Other thing to note is passing a std::unique_ptr<> by value into a function. A std::unique_ptr<> can't be copied, it can only be moved. So passing one by value actually moves the smart pointer.
That transfers the ownership of the contained pointer to the temporary function. When the function returns it either has to return ownership back to the caller or
the unique_ptr in the caller now holds a null value.
The unique_ptr in the function is a temporary that is destroyed when the function terminates.
Using and passing a std::shared_ptr<> would simply add a reference count and "create a temporary copy for the function", and when the function returns that temp copy is destroyed and the reference count is reduced by one.

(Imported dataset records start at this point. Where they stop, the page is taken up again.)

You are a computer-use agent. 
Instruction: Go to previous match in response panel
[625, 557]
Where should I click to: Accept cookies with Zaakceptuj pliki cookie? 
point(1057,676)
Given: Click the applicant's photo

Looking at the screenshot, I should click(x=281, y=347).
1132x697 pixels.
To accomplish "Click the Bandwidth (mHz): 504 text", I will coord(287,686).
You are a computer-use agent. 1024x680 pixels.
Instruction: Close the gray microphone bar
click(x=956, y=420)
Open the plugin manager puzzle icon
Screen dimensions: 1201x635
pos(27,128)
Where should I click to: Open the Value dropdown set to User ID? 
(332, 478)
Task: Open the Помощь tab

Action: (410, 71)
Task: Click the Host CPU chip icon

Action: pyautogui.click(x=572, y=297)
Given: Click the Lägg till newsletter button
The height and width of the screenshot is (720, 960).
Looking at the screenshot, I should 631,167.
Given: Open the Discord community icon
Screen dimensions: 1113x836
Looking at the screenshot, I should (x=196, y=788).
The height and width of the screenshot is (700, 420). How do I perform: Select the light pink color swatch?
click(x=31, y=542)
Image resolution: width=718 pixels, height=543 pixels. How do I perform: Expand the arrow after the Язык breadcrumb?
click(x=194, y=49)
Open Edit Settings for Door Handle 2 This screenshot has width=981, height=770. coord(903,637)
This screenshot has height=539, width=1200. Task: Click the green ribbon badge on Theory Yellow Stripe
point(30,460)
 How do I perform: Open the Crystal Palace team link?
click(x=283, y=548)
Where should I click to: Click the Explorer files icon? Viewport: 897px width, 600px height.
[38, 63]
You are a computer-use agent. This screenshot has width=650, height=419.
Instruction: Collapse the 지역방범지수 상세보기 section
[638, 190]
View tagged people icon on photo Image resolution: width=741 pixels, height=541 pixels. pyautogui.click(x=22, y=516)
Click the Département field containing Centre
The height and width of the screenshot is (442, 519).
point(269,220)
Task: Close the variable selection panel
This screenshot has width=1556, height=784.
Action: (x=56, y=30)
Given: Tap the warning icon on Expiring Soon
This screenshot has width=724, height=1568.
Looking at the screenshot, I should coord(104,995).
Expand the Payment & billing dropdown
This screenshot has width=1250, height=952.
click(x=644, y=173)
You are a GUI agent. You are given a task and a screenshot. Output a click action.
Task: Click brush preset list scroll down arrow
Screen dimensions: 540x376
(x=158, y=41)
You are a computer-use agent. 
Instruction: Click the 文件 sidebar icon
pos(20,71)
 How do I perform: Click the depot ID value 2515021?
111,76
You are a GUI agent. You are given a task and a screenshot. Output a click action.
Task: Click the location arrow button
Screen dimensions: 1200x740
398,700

What actually happens when passing a shared_ptr is up to the implementation, creating a temp copy doesn't necessarily have to happen. The actual shared smart pointer could be passed via reference/pointer and we only semantically think a copy is made since that is what happens when passing by value a non-smart pointer object.
Passing a smart pointer in and out of functions can be different vs. using a raw pointer.
Unless you actually need to manipulate the smart pointer itself directly in the function pass the smart pointer's underlying object instead.
As "clunky" as the std::make_unique<>() syntax appears to be, it explicitly declares what is happening without the need for using new. Using new happens "behind the scenes" within the function.